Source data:
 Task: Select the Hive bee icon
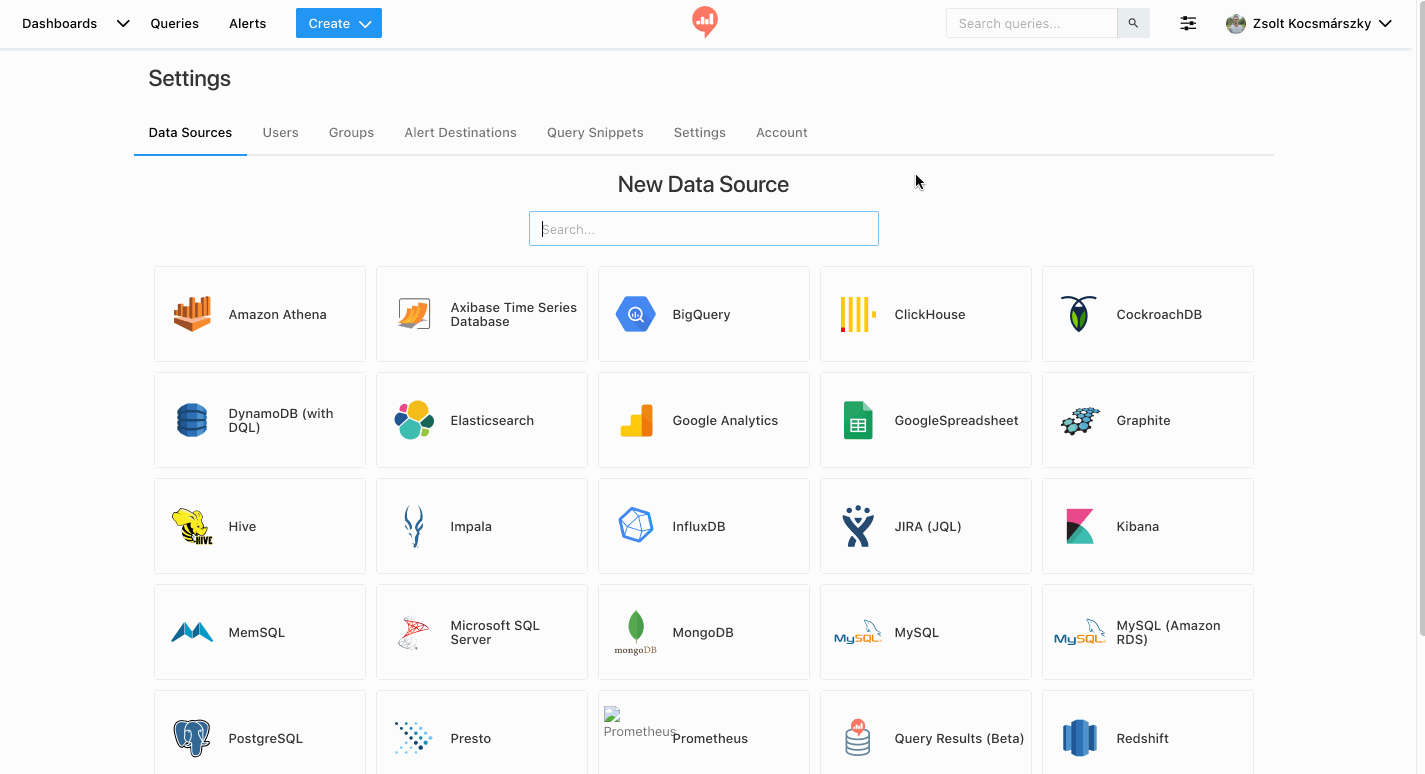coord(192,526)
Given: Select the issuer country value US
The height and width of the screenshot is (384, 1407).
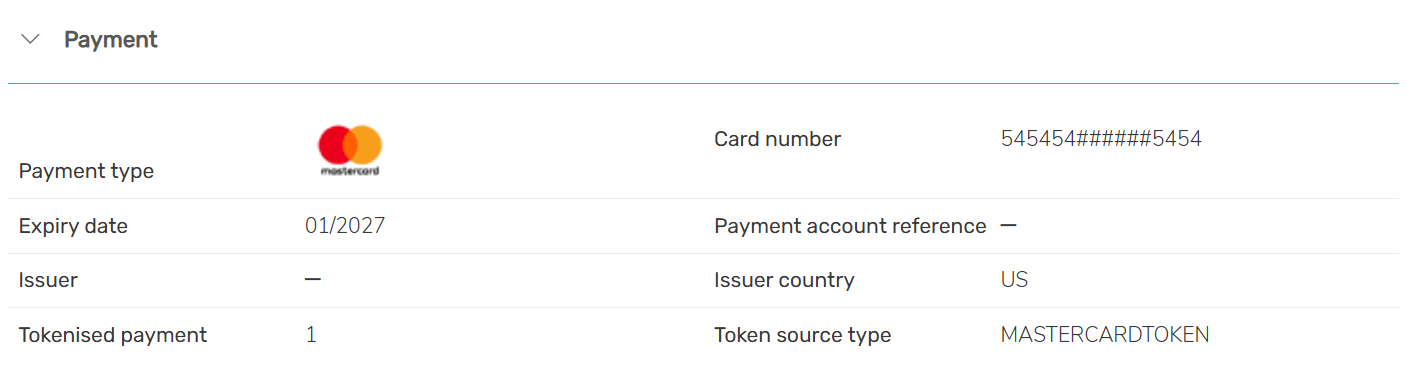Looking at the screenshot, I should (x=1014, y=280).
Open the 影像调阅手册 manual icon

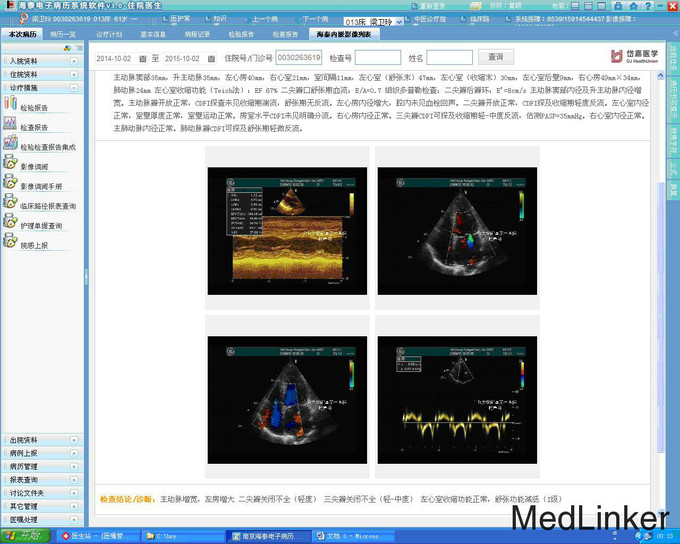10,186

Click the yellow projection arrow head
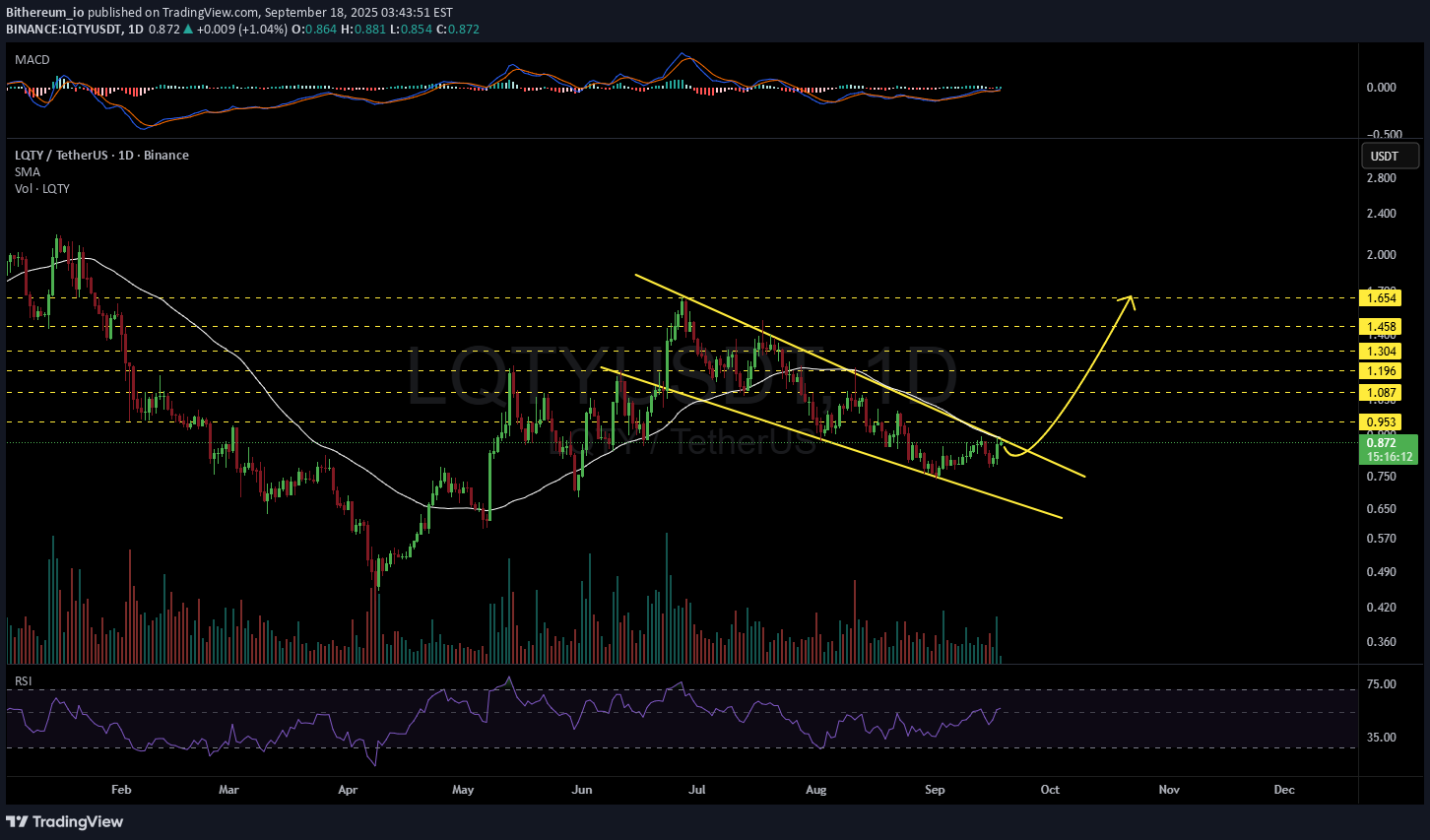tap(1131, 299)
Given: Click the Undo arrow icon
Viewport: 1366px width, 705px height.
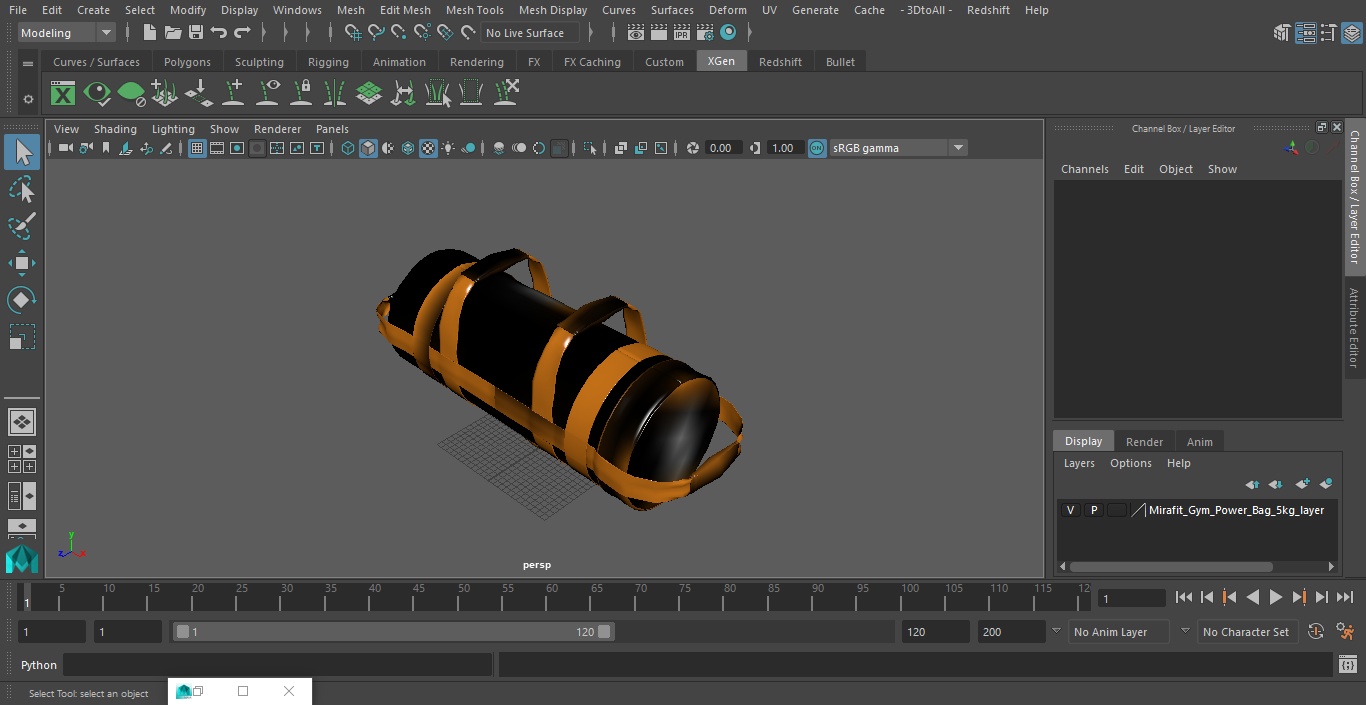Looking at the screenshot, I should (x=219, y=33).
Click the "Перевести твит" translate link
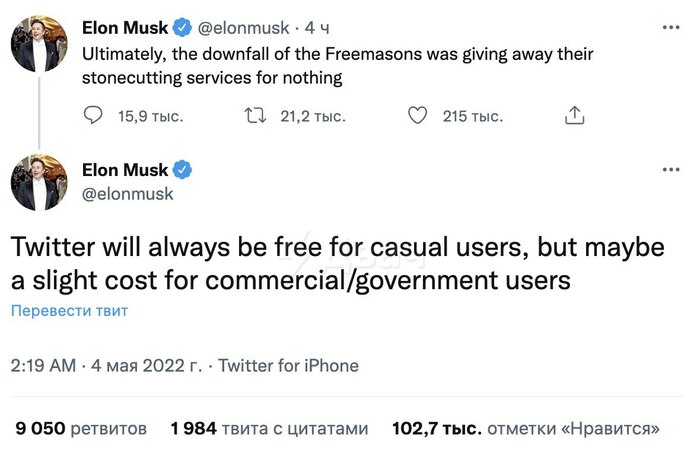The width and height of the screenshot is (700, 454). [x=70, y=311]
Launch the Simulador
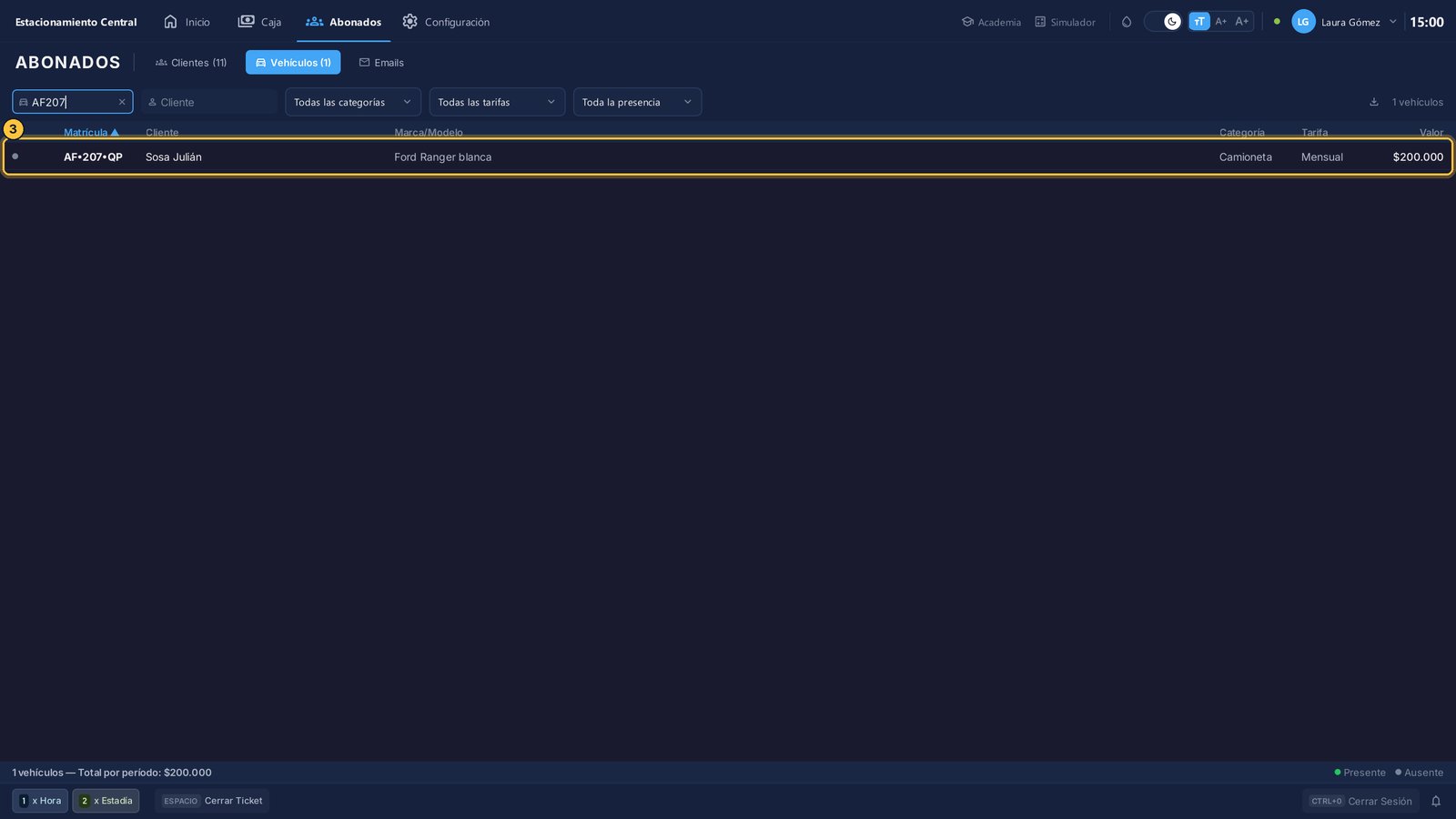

■ Work required: Your answer must be an exact copy of the records above, with no pictures included.

■ Output:
 Task: Select the Hive bee icon
coord(192,526)
Given: Select the issuer country value US
The height and width of the screenshot is (384, 1407).
Looking at the screenshot, I should (x=1014, y=280).
Open the 影像调阅手册 manual icon

10,186

Click the yellow projection arrow head
tap(1131, 299)
Given: Click the Undo arrow icon
Viewport: 1366px width, 705px height.
Looking at the screenshot, I should (x=219, y=33).
Click the "Перевести твит" translate link
The width and height of the screenshot is (700, 454). [x=70, y=311]
Launch the Simulador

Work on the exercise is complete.